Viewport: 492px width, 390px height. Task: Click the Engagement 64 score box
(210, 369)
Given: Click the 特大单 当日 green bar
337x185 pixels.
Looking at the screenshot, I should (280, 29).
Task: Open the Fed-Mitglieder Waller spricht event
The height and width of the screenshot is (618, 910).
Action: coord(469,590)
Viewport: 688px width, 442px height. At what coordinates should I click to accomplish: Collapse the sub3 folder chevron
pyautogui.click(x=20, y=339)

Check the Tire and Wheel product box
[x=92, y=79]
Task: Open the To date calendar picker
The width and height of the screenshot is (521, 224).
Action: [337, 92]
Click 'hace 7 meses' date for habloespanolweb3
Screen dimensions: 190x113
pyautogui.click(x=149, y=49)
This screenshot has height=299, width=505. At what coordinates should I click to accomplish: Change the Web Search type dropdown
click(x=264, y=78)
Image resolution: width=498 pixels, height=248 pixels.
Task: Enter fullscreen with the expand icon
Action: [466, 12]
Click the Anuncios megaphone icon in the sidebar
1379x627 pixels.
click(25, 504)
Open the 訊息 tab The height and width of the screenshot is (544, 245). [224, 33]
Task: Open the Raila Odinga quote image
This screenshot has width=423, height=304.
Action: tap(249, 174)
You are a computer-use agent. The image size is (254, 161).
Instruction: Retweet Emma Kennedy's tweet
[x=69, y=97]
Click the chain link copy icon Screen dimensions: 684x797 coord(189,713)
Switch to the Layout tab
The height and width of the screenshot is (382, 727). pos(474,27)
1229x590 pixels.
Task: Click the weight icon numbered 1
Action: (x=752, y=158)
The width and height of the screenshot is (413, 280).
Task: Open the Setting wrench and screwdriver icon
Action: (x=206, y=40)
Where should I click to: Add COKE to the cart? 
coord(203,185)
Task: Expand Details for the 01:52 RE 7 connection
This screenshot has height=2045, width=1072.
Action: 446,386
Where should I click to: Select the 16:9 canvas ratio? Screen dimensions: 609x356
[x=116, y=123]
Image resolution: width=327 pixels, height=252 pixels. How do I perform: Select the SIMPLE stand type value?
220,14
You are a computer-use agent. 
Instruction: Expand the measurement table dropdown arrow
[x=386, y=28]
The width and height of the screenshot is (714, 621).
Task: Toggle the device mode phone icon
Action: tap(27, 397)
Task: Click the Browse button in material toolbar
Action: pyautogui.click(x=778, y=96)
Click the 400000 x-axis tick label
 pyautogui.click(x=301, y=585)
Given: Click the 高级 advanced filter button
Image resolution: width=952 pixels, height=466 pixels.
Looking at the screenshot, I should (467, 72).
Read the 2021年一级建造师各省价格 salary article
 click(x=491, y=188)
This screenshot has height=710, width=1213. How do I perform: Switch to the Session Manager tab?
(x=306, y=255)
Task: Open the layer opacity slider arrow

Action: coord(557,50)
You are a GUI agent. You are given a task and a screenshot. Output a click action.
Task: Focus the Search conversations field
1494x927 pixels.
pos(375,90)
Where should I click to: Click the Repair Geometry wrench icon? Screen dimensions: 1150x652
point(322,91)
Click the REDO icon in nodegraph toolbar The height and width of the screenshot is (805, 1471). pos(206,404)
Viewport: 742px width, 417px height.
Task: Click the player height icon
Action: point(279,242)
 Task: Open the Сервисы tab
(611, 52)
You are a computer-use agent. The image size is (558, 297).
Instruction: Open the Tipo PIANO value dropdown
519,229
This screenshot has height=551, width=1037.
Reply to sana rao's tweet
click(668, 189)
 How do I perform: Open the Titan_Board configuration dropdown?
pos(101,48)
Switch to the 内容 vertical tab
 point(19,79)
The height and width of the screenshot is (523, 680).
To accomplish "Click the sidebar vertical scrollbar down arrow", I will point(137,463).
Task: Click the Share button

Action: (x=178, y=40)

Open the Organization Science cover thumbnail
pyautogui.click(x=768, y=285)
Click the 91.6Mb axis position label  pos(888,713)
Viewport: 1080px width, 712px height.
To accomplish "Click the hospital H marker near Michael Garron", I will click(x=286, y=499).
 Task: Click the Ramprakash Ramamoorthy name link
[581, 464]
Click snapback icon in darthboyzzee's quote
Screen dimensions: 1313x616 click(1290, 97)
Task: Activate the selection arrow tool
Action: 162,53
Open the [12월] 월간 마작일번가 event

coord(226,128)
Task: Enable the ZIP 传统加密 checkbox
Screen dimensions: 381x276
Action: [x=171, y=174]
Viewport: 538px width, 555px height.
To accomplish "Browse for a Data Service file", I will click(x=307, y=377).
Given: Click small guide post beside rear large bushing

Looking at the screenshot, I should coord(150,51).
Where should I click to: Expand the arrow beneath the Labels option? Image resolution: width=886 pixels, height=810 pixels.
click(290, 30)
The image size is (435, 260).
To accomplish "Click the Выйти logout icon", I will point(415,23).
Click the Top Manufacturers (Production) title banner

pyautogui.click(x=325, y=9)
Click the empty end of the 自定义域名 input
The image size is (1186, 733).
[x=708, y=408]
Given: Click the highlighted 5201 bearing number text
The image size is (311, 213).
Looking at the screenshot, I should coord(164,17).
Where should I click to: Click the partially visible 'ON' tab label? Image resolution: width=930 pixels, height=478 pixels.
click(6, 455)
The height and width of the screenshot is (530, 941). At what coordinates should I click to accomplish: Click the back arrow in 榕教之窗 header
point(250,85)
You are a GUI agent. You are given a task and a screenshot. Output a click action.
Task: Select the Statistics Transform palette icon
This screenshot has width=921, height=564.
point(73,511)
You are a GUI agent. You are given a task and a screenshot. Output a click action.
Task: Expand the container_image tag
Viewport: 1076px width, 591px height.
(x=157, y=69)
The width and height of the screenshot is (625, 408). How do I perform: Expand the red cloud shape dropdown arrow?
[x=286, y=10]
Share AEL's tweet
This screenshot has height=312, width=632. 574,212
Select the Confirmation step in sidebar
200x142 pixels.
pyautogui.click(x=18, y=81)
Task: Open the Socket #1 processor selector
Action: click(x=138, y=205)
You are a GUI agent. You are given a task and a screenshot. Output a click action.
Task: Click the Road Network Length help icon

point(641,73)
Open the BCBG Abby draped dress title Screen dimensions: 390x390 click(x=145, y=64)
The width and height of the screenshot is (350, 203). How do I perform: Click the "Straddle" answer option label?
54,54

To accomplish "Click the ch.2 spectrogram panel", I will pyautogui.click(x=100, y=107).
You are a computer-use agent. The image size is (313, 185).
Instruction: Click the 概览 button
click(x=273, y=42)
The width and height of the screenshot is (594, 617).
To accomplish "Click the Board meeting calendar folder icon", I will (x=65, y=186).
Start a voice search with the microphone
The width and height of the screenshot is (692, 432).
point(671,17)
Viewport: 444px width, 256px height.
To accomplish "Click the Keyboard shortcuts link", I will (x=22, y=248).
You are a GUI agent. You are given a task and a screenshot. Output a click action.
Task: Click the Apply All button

-- -- --

Instructions for the task >> Transcribe each entry word for word.

Reply >>
Viewport: 492px width, 390px height. Task: Click the Engagement 64 score box
(210, 369)
Given: Click the 特大单 当日 green bar
337x185 pixels.
Looking at the screenshot, I should (280, 29).
Task: Open the Fed-Mitglieder Waller spricht event
The height and width of the screenshot is (618, 910).
Action: coord(469,590)
Viewport: 688px width, 442px height. At what coordinates should I click to accomplish: Collapse the sub3 folder chevron
pyautogui.click(x=20, y=339)

Check the Tire and Wheel product box
[x=92, y=79]
Task: Open the To date calendar picker
The width and height of the screenshot is (521, 224).
Action: [337, 92]
Click 'hace 7 meses' date for habloespanolweb3
Screen dimensions: 190x113
pyautogui.click(x=149, y=49)
This screenshot has height=299, width=505. At what coordinates should I click to accomplish: Change the Web Search type dropdown
click(x=264, y=78)
Image resolution: width=498 pixels, height=248 pixels.
Task: Enter fullscreen with the expand icon
Action: [466, 12]
Click the Anuncios megaphone icon in the sidebar
1379x627 pixels.
click(25, 504)
Open the 訊息 tab The height and width of the screenshot is (544, 245). [224, 33]
Task: Open the Raila Odinga quote image
This screenshot has width=423, height=304.
Action: tap(249, 174)
You are a computer-use agent. The image size is (254, 161).
Instruction: Retweet Emma Kennedy's tweet
[x=69, y=97]
Click the chain link copy icon Screen dimensions: 684x797 coord(189,713)
Switch to the Layout tab
The height and width of the screenshot is (382, 727). pos(474,27)
1229x590 pixels.
Task: Click the weight icon numbered 1
Action: (x=752, y=158)
The width and height of the screenshot is (413, 280).
Task: Open the Setting wrench and screwdriver icon
Action: (x=206, y=40)
Where should I click to: Add COKE to the cart? 
coord(203,185)
Task: Expand Details for the 01:52 RE 7 connection
This screenshot has height=2045, width=1072.
Action: 446,386
Where should I click to: Select the 16:9 canvas ratio? Screen dimensions: 609x356
[x=116, y=123]
Image resolution: width=327 pixels, height=252 pixels. How do I perform: Select the SIMPLE stand type value?
220,14
You are a computer-use agent. 
Instruction: Expand the measurement table dropdown arrow
[x=386, y=28]
The width and height of the screenshot is (714, 621).
Task: Toggle the device mode phone icon
Action: tap(27, 397)
Task: Click the Browse button in material toolbar
Action: pyautogui.click(x=778, y=96)
Click the 400000 x-axis tick label
 pyautogui.click(x=301, y=585)
Given: Click the 高级 advanced filter button
Image resolution: width=952 pixels, height=466 pixels.
Looking at the screenshot, I should (467, 72).
Read the 2021年一级建造师各省价格 salary article
 click(x=491, y=188)
This screenshot has height=710, width=1213. How do I perform: Switch to the Session Manager tab?
(x=306, y=255)
Task: Open the layer opacity slider arrow

Action: coord(557,50)
You are a GUI agent. You are given a task and a screenshot. Output a click action.
Task: Focus the Search conversations field
1494x927 pixels.
pos(375,90)
Where should I click to: Click the Repair Geometry wrench icon? Screen dimensions: 1150x652
point(322,91)
Click the REDO icon in nodegraph toolbar The height and width of the screenshot is (805, 1471). pos(206,404)
Viewport: 742px width, 417px height.
Task: Click the player height icon
Action: point(279,242)
 Task: Open the Сервисы tab
(611, 52)
You are a computer-use agent. The image size is (558, 297).
Instruction: Open the Tipo PIANO value dropdown
519,229
This screenshot has height=551, width=1037.
Reply to sana rao's tweet
click(668, 189)
 How do I perform: Open the Titan_Board configuration dropdown?
pos(101,48)
Switch to the 内容 vertical tab
 point(19,79)
The height and width of the screenshot is (523, 680).
To accomplish "Click the sidebar vertical scrollbar down arrow", I will point(137,463).
Task: Click the Share button

Action: (x=178, y=40)

Open the Organization Science cover thumbnail
pyautogui.click(x=768, y=285)
Click the 91.6Mb axis position label  pos(888,713)
Viewport: 1080px width, 712px height.
To accomplish "Click the hospital H marker near Michael Garron", I will click(x=286, y=499).
 Task: Click the Ramprakash Ramamoorthy name link
[581, 464]
Click snapback icon in darthboyzzee's quote
Screen dimensions: 1313x616 click(1290, 97)
Task: Activate the selection arrow tool
Action: 162,53
Open the [12월] 월간 마작일번가 event

coord(226,128)
Task: Enable the ZIP 传统加密 checkbox
Screen dimensions: 381x276
Action: [x=171, y=174]
Viewport: 538px width, 555px height.
To accomplish "Browse for a Data Service file", I will click(x=307, y=377).
Given: Click small guide post beside rear large bushing

Looking at the screenshot, I should coord(150,51).
Where should I click to: Expand the arrow beneath the Labels option? Image resolution: width=886 pixels, height=810 pixels.
click(290, 30)
The image size is (435, 260).
To accomplish "Click the Выйти logout icon", I will point(415,23).
Click the Top Manufacturers (Production) title banner

pyautogui.click(x=325, y=9)
Click the empty end of the 自定义域名 input
The image size is (1186, 733).
[x=708, y=408]
Given: Click the highlighted 5201 bearing number text
The image size is (311, 213).
Looking at the screenshot, I should coord(164,17).
Where should I click to: Click the partially visible 'ON' tab label? Image resolution: width=930 pixels, height=478 pixels.
click(6, 455)
The height and width of the screenshot is (530, 941). At what coordinates should I click to accomplish: Click the back arrow in 榕教之窗 header
point(250,85)
You are a GUI agent. You are given a task and a screenshot. Output a click action.
Task: Select the Statistics Transform palette icon
This screenshot has width=921, height=564.
point(73,511)
You are a GUI agent. You are given a task and a screenshot. Output a click action.
Task: Expand the container_image tag
Viewport: 1076px width, 591px height.
(x=157, y=69)
The width and height of the screenshot is (625, 408). How do I perform: Expand the red cloud shape dropdown arrow?
[x=286, y=10]
Share AEL's tweet
This screenshot has height=312, width=632. 574,212
Select the Confirmation step in sidebar
200x142 pixels.
pyautogui.click(x=18, y=81)
Task: Open the Socket #1 processor selector
Action: click(x=138, y=205)
You are a GUI agent. You are given a task and a screenshot. Output a click action.
Task: Click the Road Network Length help icon

point(641,73)
Open the BCBG Abby draped dress title Screen dimensions: 390x390 click(x=145, y=64)
The width and height of the screenshot is (350, 203). How do I perform: Click the "Straddle" answer option label?
54,54

To accomplish "Click the ch.2 spectrogram panel", I will pyautogui.click(x=100, y=107).
You are a computer-use agent. The image size is (313, 185).
Instruction: Click the 概览 button
click(x=273, y=42)
The width and height of the screenshot is (594, 617).
To accomplish "Click the Board meeting calendar folder icon", I will (x=65, y=186).
Start a voice search with the microphone
The width and height of the screenshot is (692, 432).
point(671,17)
Viewport: 444px width, 256px height.
To accomplish "Click the Keyboard shortcuts link", I will (x=22, y=248).
You are a GUI agent. You are given a task and a screenshot. Output a click action.
Task: Click the Apply All button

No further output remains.